I am trying to use BeautifulSoup to parse the information stored in an HTML table and store it into a dict. I've been able to get to the table, and iterate through the values, but there is still a lot of junk in the table that I'm not sure how to take care of.

# load the HTML file
r = requests.get("http://www.ebay.com/itm/222378225962")
soup = BeautifulSoup(r.content, "html.parser")

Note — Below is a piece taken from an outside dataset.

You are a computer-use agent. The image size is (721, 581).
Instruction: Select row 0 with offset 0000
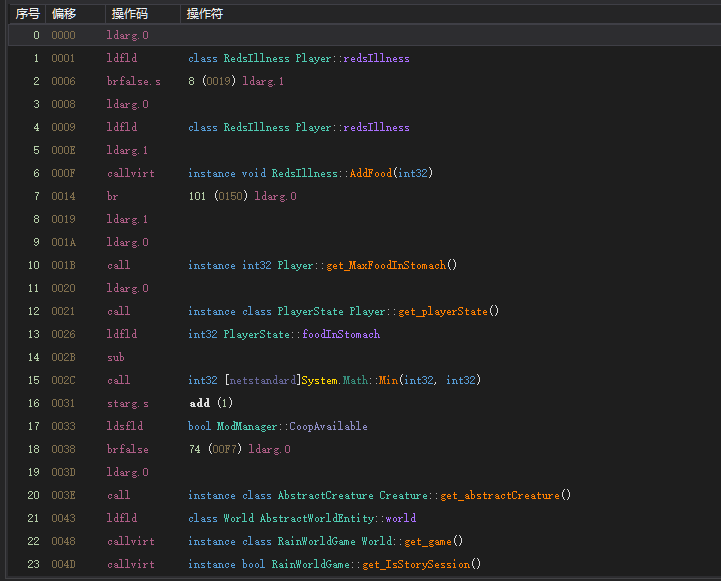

# navigate to the item attributes table
table = soup.find('div', 'itemAttr')

# iterate through the attribute information
attr = []
for i in table.findAll("tr"):
    attr.append(i.text.strip().replace('\t', ''))

With this method, this is what the data looks like. As you you see, there is a lot of junk in there, and some lines contain multiple items like Year and VIN.

[u'Condition:\nUsed',
 u'Seller Notes:\n\u201cExcellent Condition\u201d',
 u'Year: \n\n2015\n\n VIN (Vehicle Identification Number): \n\n2G1FJ1EW2F9192023',
 u'Mileage: \n\n29,000\n\n Transmission: \n\nManual',
 u'Make: \n\nChevrolet\n\n Body Type: \n\nCoupe',
 u'Model: \n\nCamaro\n\n Warranty: \n\nVehicle has an existing warranty',
 u'Trim: \n\nSS Coupe 2-Door\n\n Vehicle Title: \n\nClear',
 u'Engine: \n\n6.2L 6162CC 376Cu. In. V8 GAS OHV Naturally Aspirated\n\n Options: \n\nLeather Seats',
 u'Drive Type: \n\nRWD\n\n Safety Features: \n\nAnti-Lock Brakes, Driver Airbag, Passenger Airbag, Side Airbags',
 u'Power Options: \n\nAir Conditioning, Cruise Control, Power Locks, Power Windows, Power Seats\n\n Sub Model: \n\n1LE',
 u'Fuel Type: \n\nGasoline\n\n Color: \n\nWhite',
 u'For Sale By: \n\nPrivate Seller\n\n Interior Color: \n\nBlack',
 u'Disability Equipped: \n\nNo\n\n Number of Cylinders: \n\n8',
 u'']

Ultimately, I want the data to be stored in a dictionary like below. I know how to create a dictionary, but don't know how to clean up the data that needs to go into the dictionary without brute force find-and-replace.

{'Condition' : 'Used',
 'Seller Notes' : 'Excellent Condition',
 'Year': '2015',
 'VIN (Vehicle Identification Number)': '2G1FJ1EW2F9192023',
 'Mileage': '29,000', 
 'Transmission': 'Manual',
 'Make': 'Chevrolet', 
 'Body Type': 'Coupe',
 'Model': 'Camaro', 
 'Warranty': 'Vehicle has an existing warranty',
 'Trim': 'SS Coupe 2-Door',
 'Vehicle Title' : 'Clear',
 'Engine': '6.2L 6162CC 376Cu. In. V8 GAS OHV Naturally Aspirated', 
 'Options': 'Leather Seats',
 'Drive Type': 'RWD', 
 'Safety Features' : 'Anti-Lock Brakes, Driver Airbag, Passenger Airbag, Side Airbags',
 'Power Options' : 'Air Conditioning, Cruise Control, Power Locks, Power Windows, Power Seats',
 'Sub Model' : '1LE',
 'Fuel Type' : 'Gasoline', 
 'Exterior Color' : 'White',
 'For Sale By' : 'Private Seller', 
 'Interior Color' : 'Black',
 'Disability Equipped' : 'No', 
 'Number of Cylinders': '8'}

Upvotes: 1

Views: 5032

Answers (1)

Josh Crozier
Josh Crozier

Reputation: 241248

Rather than trying to parse out the data from the tr elements, a better approach would be to iterate over the td.attrLabels data elements. You can use these labels as the key, and then use the adjacent sibling elements as the value.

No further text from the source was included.